▶ **WHAT IS EXPECTED**
All records shown below should be given again, character for character.

▶ **RECORDS FOR PROCESSING**

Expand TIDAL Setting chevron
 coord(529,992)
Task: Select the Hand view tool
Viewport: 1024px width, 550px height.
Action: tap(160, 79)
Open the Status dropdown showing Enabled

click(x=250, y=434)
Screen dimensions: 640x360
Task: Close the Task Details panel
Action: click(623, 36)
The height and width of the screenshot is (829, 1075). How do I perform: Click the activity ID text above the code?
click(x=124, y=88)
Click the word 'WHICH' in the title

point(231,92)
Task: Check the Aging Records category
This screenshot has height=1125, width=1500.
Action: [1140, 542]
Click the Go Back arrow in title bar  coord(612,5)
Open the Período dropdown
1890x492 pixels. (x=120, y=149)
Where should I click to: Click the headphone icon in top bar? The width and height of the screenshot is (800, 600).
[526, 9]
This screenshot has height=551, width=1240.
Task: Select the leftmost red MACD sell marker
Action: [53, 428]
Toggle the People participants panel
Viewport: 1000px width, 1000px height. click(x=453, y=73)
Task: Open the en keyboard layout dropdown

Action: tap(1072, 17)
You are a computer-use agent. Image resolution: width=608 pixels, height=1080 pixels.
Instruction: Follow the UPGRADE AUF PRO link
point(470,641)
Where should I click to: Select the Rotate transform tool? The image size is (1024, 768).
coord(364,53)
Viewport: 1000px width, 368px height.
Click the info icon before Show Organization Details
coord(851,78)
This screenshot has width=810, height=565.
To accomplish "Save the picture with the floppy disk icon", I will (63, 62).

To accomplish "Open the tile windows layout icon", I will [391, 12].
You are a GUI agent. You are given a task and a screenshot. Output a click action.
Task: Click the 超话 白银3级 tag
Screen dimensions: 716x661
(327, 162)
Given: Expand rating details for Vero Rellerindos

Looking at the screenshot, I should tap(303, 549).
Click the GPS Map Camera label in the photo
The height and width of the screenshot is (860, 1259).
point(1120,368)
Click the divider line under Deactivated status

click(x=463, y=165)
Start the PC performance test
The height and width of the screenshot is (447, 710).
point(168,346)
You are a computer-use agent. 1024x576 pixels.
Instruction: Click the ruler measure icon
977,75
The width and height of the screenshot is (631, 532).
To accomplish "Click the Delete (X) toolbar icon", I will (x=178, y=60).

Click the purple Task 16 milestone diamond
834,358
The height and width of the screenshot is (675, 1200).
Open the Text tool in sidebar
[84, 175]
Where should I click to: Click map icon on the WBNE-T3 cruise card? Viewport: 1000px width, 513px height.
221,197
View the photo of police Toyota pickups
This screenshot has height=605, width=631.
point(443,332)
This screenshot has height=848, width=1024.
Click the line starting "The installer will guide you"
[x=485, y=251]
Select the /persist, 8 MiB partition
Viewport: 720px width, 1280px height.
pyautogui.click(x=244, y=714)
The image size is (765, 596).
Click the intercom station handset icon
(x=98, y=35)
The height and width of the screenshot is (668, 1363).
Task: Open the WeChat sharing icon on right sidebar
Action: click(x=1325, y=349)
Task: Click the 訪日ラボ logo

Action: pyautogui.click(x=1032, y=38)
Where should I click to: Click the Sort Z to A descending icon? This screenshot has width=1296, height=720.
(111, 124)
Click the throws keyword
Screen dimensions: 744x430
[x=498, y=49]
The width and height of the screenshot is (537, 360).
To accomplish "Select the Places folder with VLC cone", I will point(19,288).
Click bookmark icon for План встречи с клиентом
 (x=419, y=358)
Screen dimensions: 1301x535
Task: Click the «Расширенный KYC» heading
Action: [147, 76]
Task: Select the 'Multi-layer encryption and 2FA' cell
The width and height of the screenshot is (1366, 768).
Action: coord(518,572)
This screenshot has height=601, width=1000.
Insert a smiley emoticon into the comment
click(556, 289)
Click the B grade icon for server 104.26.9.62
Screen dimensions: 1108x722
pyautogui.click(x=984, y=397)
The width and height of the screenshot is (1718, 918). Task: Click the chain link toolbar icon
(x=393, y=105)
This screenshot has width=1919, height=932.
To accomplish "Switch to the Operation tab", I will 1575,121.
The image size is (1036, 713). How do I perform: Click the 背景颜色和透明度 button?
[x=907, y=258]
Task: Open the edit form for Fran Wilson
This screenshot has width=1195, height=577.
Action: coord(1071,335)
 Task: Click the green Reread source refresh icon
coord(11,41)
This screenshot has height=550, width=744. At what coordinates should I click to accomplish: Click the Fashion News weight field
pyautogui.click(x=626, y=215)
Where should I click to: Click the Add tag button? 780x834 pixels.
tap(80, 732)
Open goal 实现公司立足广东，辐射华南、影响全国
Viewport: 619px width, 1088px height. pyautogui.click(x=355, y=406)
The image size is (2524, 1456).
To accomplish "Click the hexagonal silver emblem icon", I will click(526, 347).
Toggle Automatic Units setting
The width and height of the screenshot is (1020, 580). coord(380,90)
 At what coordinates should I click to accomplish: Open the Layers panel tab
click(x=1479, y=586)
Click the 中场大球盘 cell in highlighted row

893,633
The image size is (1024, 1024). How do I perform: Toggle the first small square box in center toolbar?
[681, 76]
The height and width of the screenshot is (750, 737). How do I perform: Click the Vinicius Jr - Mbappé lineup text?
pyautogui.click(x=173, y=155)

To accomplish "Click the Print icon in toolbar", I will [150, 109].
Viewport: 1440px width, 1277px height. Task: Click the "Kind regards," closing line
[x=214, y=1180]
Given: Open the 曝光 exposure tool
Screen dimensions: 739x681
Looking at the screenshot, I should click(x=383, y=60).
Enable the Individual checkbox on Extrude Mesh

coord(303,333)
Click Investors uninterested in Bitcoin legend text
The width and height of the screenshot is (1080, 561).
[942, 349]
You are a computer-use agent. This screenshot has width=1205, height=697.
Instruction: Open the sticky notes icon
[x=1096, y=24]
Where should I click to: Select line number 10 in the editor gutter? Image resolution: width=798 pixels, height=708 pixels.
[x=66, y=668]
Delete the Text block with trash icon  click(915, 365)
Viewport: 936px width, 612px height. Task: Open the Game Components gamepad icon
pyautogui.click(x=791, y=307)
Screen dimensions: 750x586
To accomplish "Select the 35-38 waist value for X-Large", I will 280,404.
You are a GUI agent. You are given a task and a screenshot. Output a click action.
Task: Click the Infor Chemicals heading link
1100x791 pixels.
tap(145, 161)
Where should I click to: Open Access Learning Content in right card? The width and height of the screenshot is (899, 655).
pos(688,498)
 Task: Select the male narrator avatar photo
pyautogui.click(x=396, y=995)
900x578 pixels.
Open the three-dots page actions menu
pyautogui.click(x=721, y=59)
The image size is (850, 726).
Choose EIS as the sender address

▶ **WRITTEN REPLY**
Expand TIDAL Setting chevron
 coord(529,992)
Task: Select the Hand view tool
Viewport: 1024px width, 550px height.
Action: tap(160, 79)
Open the Status dropdown showing Enabled

click(x=250, y=434)
Screen dimensions: 640x360
Task: Close the Task Details panel
Action: click(623, 36)
The height and width of the screenshot is (829, 1075). How do I perform: Click the activity ID text above the code?
click(x=124, y=88)
Click the word 'WHICH' in the title

point(231,92)
Task: Check the Aging Records category
This screenshot has height=1125, width=1500.
Action: [1140, 542]
Click the Go Back arrow in title bar  coord(612,5)
Open the Período dropdown
1890x492 pixels. (x=120, y=149)
Where should I click to: Click the headphone icon in top bar? The width and height of the screenshot is (800, 600).
[526, 9]
This screenshot has height=551, width=1240.
Task: Select the leftmost red MACD sell marker
Action: [53, 428]
Toggle the People participants panel
Viewport: 1000px width, 1000px height. click(x=453, y=73)
Task: Open the en keyboard layout dropdown

Action: tap(1072, 17)
You are a computer-use agent. Image resolution: width=608 pixels, height=1080 pixels.
Instruction: Follow the UPGRADE AUF PRO link
point(470,641)
Where should I click to: Select the Rotate transform tool? The image size is (1024, 768).
coord(364,53)
Viewport: 1000px width, 368px height.
Click the info icon before Show Organization Details
coord(851,78)
This screenshot has width=810, height=565.
To accomplish "Save the picture with the floppy disk icon", I will (63, 62).

To accomplish "Open the tile windows layout icon", I will [391, 12].
You are a GUI agent. You are given a task and a screenshot. Output a click action.
Task: Click the 超话 白银3级 tag
Screen dimensions: 716x661
(327, 162)
Given: Expand rating details for Vero Rellerindos

Looking at the screenshot, I should tap(303, 549).
Click the GPS Map Camera label in the photo
The height and width of the screenshot is (860, 1259).
point(1120,368)
Click the divider line under Deactivated status

click(x=463, y=165)
Start the PC performance test
The height and width of the screenshot is (447, 710).
point(168,346)
You are a computer-use agent. 1024x576 pixels.
Instruction: Click the ruler measure icon
977,75
The width and height of the screenshot is (631, 532).
To accomplish "Click the Delete (X) toolbar icon", I will (x=178, y=60).

Click the purple Task 16 milestone diamond
834,358
The height and width of the screenshot is (675, 1200).
Open the Text tool in sidebar
[84, 175]
Where should I click to: Click map icon on the WBNE-T3 cruise card? Viewport: 1000px width, 513px height.
221,197
View the photo of police Toyota pickups
This screenshot has height=605, width=631.
point(443,332)
This screenshot has height=848, width=1024.
Click the line starting "The installer will guide you"
[x=485, y=251]
Select the /persist, 8 MiB partition
Viewport: 720px width, 1280px height.
pyautogui.click(x=244, y=714)
The image size is (765, 596).
Click the intercom station handset icon
(x=98, y=35)
The height and width of the screenshot is (668, 1363).
Task: Open the WeChat sharing icon on right sidebar
Action: click(x=1325, y=349)
Task: Click the 訪日ラボ logo

Action: pyautogui.click(x=1032, y=38)
Where should I click to: Click the Sort Z to A descending icon? This screenshot has width=1296, height=720.
(111, 124)
Click the throws keyword
Screen dimensions: 744x430
[x=498, y=49]
The width and height of the screenshot is (537, 360).
To accomplish "Select the Places folder with VLC cone", I will point(19,288).
Click bookmark icon for План встречи с клиентом
 (x=419, y=358)
Screen dimensions: 1301x535
Task: Click the «Расширенный KYC» heading
Action: [147, 76]
Task: Select the 'Multi-layer encryption and 2FA' cell
The width and height of the screenshot is (1366, 768).
Action: coord(518,572)
This screenshot has height=601, width=1000.
Insert a smiley emoticon into the comment
click(556, 289)
Click the B grade icon for server 104.26.9.62
Screen dimensions: 1108x722
pyautogui.click(x=984, y=397)
The width and height of the screenshot is (1718, 918). Task: Click the chain link toolbar icon
(x=393, y=105)
This screenshot has width=1919, height=932.
To accomplish "Switch to the Operation tab", I will 1575,121.
The image size is (1036, 713). How do I perform: Click the 背景颜色和透明度 button?
[x=907, y=258]
Task: Open the edit form for Fran Wilson
This screenshot has width=1195, height=577.
Action: coord(1071,335)
 Task: Click the green Reread source refresh icon
coord(11,41)
This screenshot has height=550, width=744. At what coordinates should I click to accomplish: Click the Fashion News weight field
pyautogui.click(x=626, y=215)
Where should I click to: Click the Add tag button? 780x834 pixels.
tap(80, 732)
Open goal 实现公司立足广东，辐射华南、影响全国
Viewport: 619px width, 1088px height. pyautogui.click(x=355, y=406)
The image size is (2524, 1456).
To accomplish "Click the hexagonal silver emblem icon", I will click(526, 347).
Toggle Automatic Units setting
The width and height of the screenshot is (1020, 580). coord(380,90)
 At what coordinates should I click to accomplish: Open the Layers panel tab
click(x=1479, y=586)
Click the 中场大球盘 cell in highlighted row

893,633
The image size is (1024, 1024). How do I perform: Toggle the first small square box in center toolbar?
[681, 76]
The height and width of the screenshot is (750, 737). How do I perform: Click the Vinicius Jr - Mbappé lineup text?
pyautogui.click(x=173, y=155)

To accomplish "Click the Print icon in toolbar", I will [150, 109].
Viewport: 1440px width, 1277px height. Task: Click the "Kind regards," closing line
[x=214, y=1180]
Given: Open the 曝光 exposure tool
Screen dimensions: 739x681
Looking at the screenshot, I should click(x=383, y=60).
Enable the Individual checkbox on Extrude Mesh

coord(303,333)
Click Investors uninterested in Bitcoin legend text
The width and height of the screenshot is (1080, 561).
[942, 349]
You are a computer-use agent. This screenshot has width=1205, height=697.
Instruction: Open the sticky notes icon
[x=1096, y=24]
Where should I click to: Select line number 10 in the editor gutter? Image resolution: width=798 pixels, height=708 pixels.
[x=66, y=668]
Delete the Text block with trash icon  click(915, 365)
Viewport: 936px width, 612px height. Task: Open the Game Components gamepad icon
pyautogui.click(x=791, y=307)
Screen dimensions: 750x586
To accomplish "Select the 35-38 waist value for X-Large", I will 280,404.
You are a GUI agent. You are given a task and a screenshot. Output a click action.
Task: Click the Infor Chemicals heading link
1100x791 pixels.
tap(145, 161)
Where should I click to: Open Access Learning Content in right card? The width and height of the screenshot is (899, 655).
pos(688,498)
 Task: Select the male narrator avatar photo
pyautogui.click(x=396, y=995)
900x578 pixels.
Open the three-dots page actions menu
pyautogui.click(x=721, y=59)
The image size is (850, 726).
Choose EIS as the sender address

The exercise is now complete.